For the records below, output each line exactly as it appears, from the first through the line with "The image size is (960, 1155).".
^^^^
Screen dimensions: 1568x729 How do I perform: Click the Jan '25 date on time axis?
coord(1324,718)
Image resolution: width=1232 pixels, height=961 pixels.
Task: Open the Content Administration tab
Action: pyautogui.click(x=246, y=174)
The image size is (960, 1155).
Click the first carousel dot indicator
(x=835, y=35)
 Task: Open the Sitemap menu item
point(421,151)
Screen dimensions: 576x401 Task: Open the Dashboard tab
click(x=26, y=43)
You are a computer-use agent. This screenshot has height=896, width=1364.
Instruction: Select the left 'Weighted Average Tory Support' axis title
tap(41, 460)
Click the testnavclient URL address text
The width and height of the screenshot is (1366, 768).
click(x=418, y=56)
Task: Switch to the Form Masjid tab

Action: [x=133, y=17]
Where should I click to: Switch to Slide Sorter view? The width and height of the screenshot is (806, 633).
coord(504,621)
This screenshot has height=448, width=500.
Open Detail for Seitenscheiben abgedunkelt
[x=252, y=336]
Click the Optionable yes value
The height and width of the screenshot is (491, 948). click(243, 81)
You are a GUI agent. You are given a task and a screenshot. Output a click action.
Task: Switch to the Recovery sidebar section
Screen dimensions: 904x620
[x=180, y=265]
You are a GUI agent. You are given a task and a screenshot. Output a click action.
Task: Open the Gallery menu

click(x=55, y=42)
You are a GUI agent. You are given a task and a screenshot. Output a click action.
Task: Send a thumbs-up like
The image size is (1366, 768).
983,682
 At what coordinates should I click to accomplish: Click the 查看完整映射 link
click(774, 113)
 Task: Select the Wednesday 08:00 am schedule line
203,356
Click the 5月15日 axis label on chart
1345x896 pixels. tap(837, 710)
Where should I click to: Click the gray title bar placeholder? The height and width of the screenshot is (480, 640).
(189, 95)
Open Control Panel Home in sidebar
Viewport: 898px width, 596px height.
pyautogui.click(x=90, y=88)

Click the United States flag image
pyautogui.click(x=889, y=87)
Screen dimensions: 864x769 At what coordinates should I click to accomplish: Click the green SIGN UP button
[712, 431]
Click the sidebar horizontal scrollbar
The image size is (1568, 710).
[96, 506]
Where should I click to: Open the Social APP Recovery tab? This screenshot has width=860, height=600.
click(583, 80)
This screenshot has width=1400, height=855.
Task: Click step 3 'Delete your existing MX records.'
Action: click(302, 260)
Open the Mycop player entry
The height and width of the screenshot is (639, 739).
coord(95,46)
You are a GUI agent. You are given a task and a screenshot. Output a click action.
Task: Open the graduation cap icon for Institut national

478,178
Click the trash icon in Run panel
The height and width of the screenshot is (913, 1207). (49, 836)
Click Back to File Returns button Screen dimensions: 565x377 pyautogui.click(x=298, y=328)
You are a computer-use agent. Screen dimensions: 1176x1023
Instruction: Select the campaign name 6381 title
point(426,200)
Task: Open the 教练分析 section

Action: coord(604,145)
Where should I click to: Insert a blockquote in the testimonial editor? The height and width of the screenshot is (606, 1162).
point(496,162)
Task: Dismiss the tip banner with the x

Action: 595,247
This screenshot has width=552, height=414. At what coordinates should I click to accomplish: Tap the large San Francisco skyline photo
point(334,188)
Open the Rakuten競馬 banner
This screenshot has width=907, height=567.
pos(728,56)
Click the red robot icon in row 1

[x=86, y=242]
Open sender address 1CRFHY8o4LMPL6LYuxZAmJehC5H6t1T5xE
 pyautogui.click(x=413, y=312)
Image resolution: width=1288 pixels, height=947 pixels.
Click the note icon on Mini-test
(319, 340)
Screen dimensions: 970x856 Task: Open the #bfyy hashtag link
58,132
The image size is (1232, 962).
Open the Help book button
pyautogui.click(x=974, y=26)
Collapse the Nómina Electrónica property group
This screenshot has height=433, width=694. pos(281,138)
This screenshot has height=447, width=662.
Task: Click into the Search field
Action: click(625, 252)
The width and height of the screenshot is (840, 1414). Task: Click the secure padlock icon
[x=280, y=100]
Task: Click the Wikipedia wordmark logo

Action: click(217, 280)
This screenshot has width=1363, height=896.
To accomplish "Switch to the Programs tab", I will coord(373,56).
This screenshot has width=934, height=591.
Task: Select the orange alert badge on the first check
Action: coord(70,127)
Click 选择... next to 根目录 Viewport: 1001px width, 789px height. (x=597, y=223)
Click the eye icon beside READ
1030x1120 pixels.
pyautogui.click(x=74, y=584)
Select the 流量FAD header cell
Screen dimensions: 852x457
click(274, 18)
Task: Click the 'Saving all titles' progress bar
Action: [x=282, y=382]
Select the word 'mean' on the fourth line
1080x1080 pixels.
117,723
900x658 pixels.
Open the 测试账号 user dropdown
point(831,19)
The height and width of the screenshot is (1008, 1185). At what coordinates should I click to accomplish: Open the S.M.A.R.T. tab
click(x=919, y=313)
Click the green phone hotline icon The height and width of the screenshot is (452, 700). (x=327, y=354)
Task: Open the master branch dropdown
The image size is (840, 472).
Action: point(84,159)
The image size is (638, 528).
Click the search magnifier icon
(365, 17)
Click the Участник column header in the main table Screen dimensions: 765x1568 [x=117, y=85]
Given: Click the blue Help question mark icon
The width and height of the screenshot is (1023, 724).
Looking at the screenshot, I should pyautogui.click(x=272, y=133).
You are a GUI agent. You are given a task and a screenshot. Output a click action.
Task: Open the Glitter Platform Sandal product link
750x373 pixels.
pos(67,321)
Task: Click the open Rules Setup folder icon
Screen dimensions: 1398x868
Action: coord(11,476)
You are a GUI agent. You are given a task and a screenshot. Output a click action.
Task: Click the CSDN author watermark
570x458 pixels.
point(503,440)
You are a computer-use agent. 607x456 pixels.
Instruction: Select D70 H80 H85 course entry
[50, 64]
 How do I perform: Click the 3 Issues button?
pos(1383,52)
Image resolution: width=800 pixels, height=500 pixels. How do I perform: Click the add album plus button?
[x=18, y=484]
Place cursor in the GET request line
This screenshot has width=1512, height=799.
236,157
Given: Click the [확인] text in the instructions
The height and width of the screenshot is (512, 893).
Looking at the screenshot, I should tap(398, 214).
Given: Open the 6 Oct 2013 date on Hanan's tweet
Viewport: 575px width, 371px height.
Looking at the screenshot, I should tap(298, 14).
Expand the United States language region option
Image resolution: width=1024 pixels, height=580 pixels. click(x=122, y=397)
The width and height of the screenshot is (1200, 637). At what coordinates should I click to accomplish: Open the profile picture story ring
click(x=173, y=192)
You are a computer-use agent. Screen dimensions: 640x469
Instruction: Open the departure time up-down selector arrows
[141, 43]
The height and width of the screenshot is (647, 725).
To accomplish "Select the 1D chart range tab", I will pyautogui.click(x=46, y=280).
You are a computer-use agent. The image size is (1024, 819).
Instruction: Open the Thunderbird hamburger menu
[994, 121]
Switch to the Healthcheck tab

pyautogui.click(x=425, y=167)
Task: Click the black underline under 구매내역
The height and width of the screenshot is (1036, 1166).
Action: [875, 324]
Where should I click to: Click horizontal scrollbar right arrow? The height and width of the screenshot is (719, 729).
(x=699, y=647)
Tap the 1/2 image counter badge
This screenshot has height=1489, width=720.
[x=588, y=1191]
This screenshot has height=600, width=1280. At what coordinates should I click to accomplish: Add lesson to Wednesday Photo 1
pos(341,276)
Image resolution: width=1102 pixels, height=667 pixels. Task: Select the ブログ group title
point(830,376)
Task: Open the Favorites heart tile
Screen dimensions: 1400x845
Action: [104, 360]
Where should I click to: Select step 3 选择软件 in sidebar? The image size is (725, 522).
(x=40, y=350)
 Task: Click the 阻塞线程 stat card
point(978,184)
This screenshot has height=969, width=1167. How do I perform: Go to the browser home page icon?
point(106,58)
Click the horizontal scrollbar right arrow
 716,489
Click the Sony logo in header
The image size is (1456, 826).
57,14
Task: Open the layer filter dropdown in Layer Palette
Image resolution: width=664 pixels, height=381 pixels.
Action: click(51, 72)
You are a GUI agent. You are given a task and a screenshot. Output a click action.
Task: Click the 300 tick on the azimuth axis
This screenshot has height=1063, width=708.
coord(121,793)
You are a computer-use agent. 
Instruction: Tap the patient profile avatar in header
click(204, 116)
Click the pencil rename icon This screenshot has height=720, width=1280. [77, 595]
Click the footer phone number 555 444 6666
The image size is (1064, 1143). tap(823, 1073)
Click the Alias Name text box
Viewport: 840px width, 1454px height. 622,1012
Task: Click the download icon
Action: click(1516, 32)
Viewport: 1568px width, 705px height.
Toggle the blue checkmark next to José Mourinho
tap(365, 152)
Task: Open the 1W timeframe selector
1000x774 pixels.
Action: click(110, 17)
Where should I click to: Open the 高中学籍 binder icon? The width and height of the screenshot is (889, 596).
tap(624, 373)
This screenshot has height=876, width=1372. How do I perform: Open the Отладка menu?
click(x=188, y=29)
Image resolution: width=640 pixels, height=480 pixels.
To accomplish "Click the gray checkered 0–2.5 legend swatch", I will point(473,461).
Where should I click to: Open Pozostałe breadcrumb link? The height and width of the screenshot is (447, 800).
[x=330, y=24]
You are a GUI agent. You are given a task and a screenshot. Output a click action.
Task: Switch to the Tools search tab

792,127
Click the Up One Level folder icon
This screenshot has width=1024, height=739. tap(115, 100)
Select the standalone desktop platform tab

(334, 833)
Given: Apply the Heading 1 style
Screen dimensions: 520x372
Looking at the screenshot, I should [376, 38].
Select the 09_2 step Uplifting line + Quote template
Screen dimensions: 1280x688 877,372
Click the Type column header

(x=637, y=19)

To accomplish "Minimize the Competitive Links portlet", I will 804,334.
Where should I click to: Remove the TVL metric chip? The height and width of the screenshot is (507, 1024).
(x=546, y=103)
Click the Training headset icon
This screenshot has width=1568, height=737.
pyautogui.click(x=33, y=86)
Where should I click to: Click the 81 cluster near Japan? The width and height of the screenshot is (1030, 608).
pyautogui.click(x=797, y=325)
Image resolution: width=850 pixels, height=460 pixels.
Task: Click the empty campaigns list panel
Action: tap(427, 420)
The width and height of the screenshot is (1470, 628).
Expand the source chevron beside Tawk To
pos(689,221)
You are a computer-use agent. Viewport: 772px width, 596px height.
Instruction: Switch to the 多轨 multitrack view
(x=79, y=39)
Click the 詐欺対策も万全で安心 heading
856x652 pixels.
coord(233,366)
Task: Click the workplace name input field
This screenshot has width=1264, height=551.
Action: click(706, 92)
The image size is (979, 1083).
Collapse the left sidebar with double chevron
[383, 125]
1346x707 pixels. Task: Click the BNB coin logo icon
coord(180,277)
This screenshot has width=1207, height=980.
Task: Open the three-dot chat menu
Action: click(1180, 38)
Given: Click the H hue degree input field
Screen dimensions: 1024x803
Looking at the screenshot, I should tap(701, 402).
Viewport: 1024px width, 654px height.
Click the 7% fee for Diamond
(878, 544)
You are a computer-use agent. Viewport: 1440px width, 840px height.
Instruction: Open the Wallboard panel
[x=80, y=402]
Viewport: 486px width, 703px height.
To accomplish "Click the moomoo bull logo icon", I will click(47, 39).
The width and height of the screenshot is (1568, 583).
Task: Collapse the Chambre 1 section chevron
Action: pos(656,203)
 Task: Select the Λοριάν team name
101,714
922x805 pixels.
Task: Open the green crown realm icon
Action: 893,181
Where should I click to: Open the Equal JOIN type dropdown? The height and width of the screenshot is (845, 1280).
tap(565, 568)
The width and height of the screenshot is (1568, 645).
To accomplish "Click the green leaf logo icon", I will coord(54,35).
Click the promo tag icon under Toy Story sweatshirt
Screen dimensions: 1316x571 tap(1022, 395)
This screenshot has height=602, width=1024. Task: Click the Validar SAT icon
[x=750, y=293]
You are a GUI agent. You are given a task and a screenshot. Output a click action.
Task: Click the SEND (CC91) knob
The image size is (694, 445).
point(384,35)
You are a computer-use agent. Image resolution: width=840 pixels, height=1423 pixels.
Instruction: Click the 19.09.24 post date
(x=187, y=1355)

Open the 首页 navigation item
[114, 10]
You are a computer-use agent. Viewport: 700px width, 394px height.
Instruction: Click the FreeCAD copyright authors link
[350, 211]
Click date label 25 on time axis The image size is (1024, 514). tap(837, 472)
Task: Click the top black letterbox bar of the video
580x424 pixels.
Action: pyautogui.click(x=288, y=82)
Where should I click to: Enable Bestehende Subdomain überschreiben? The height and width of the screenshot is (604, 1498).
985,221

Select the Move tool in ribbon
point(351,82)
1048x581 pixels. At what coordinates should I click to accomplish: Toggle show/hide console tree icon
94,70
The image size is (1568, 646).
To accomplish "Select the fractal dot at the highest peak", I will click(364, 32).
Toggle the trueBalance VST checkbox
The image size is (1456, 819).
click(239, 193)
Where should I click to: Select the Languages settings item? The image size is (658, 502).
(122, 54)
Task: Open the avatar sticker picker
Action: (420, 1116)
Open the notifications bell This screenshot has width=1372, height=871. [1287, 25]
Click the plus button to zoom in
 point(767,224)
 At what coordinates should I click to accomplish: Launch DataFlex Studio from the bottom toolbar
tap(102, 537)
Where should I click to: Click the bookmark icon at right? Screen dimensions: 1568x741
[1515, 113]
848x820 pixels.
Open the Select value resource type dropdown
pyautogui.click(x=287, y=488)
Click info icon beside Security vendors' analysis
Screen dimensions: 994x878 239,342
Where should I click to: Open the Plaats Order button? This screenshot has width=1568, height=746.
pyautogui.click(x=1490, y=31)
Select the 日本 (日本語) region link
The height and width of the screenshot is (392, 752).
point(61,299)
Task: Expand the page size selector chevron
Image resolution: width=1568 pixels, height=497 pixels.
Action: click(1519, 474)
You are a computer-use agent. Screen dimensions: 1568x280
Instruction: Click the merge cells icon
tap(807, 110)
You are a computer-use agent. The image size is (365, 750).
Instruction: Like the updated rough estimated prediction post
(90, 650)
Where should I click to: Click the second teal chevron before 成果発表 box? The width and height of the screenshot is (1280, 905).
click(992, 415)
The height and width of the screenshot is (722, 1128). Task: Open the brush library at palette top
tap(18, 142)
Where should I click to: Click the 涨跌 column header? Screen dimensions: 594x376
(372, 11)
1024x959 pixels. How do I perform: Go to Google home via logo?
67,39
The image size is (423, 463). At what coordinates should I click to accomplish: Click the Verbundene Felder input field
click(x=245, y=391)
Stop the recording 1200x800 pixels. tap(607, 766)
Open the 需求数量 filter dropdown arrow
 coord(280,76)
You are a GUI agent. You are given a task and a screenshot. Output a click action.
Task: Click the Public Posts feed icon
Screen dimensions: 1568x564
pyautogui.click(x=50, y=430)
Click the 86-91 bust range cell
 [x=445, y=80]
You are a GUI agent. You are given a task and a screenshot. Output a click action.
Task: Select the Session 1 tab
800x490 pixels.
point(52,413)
^^^^
* ANSWER TO THIS PROBLEM *
Screen dimensions: 1568x729 How do I perform: Click the Jan '25 date on time axis?
coord(1324,718)
Image resolution: width=1232 pixels, height=961 pixels.
Task: Open the Content Administration tab
Action: pyautogui.click(x=246, y=174)
The image size is (960, 1155).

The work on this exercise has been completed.